**Task description:**
Extract word for word the lines of the data below, from the line containing "You are a computer-use" through the last line, inclusive. Leave the pictures out of your answer.

**Exercise data:**
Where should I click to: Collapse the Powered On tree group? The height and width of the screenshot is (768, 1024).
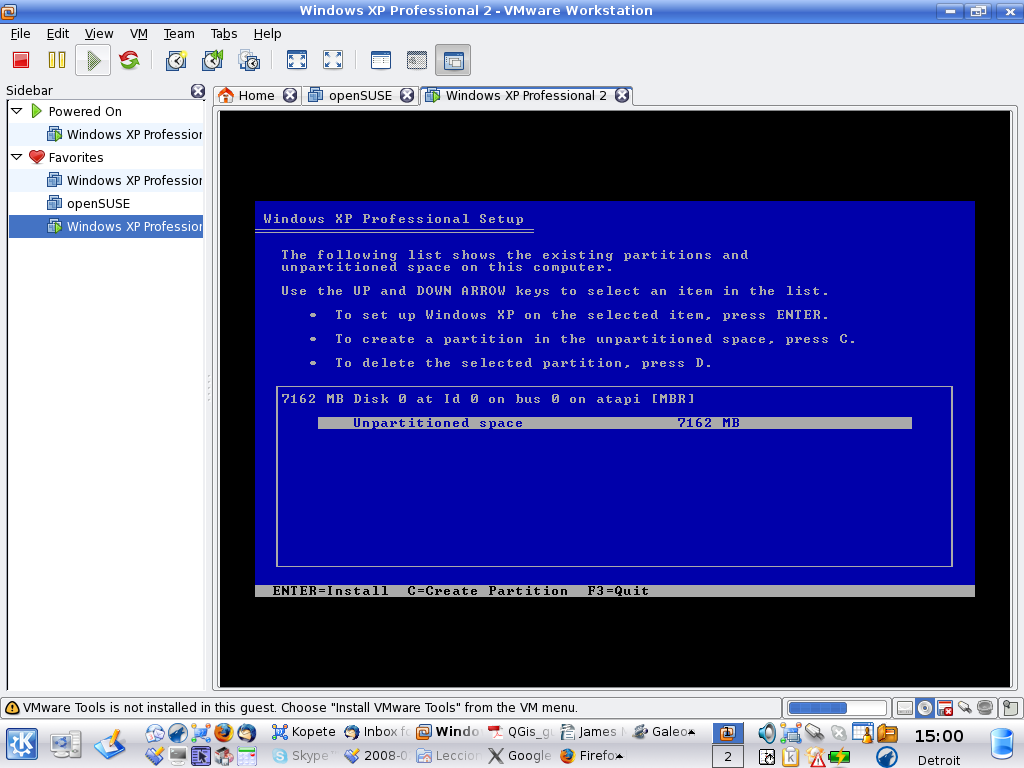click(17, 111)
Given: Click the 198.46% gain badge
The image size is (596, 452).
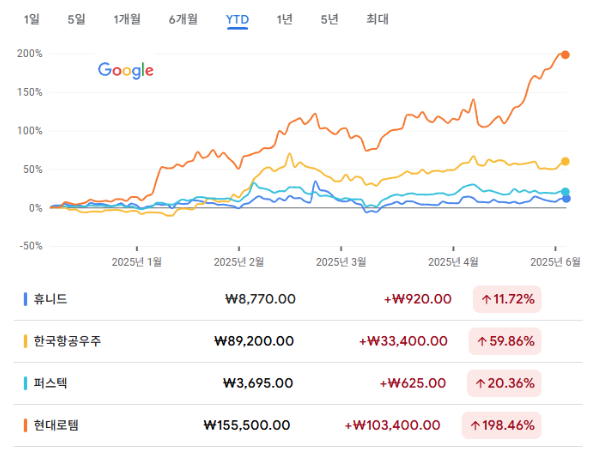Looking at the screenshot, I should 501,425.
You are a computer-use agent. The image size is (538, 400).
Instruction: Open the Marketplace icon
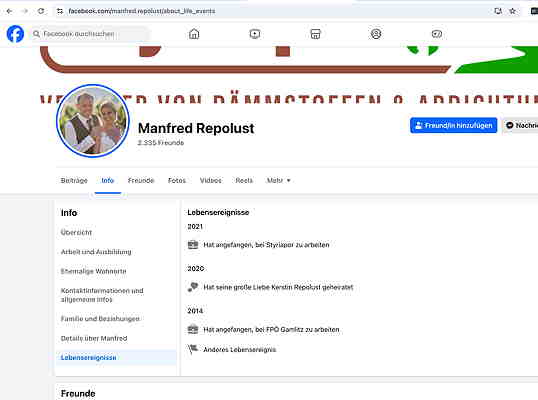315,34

**Written reply:**
You are a computer-use agent. The image size is (538, 400).
Instruction: Open the Marketplace icon
315,34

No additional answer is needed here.